◆ **RECORD EXCERPTS**
******

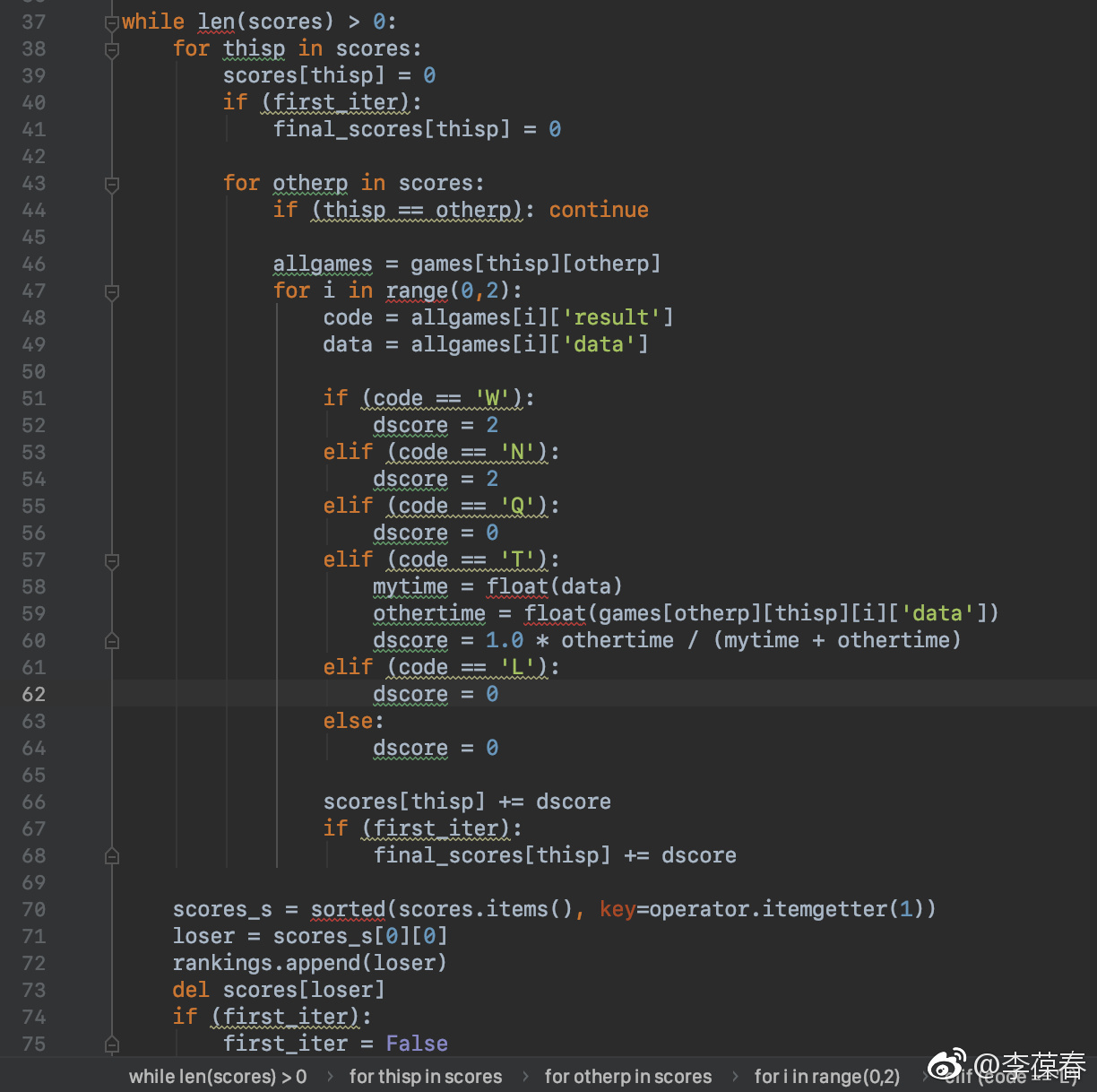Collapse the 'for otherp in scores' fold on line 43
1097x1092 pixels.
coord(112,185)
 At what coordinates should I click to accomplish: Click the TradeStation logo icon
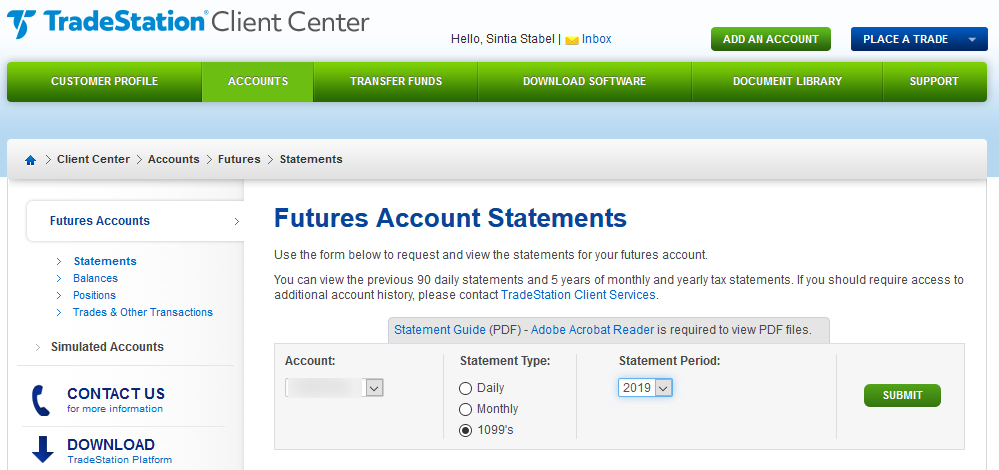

******

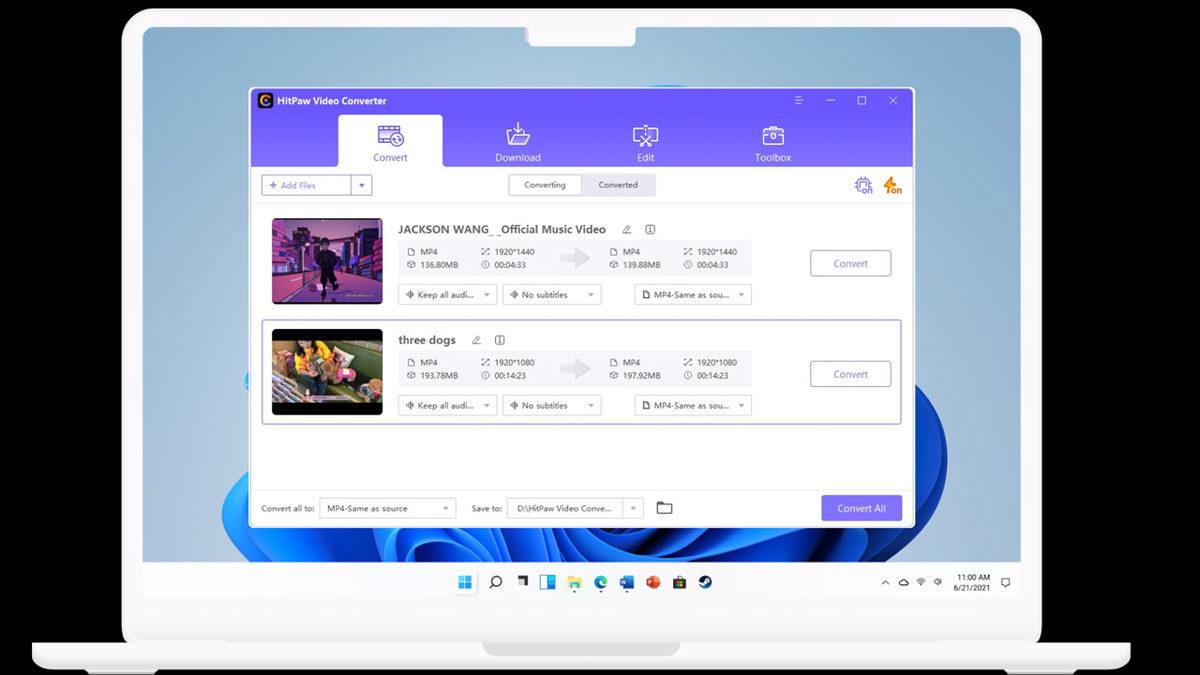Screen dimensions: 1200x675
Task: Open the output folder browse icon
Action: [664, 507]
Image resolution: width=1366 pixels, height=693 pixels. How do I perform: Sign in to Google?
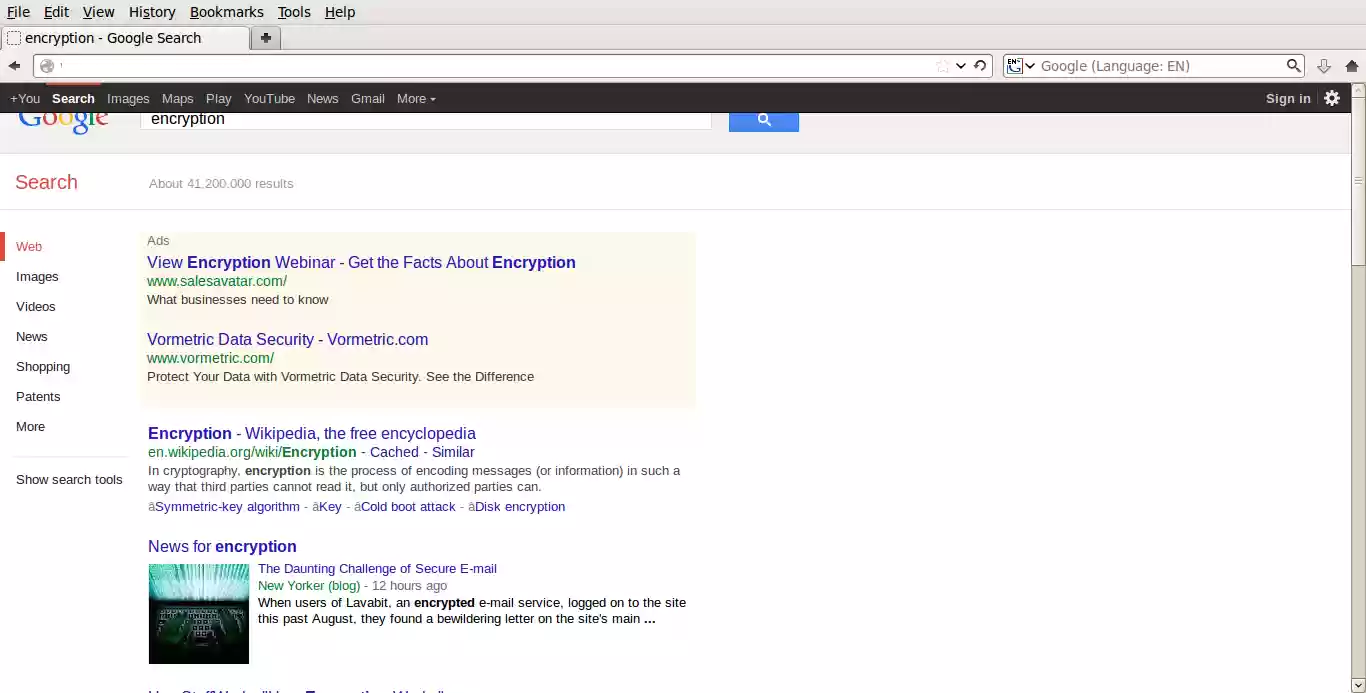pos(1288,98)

******

◆ **TASK BRIEF**
Find every line of the records that contains the string "pixels", treating case as significant, and copy each of those lines.

◆ **RESPONSE FOR THIS EXERCISE**
1097x1092 pixels.
Image resolution: width=1366 pixels, height=693 pixels. How do I perform: Sign in to Google?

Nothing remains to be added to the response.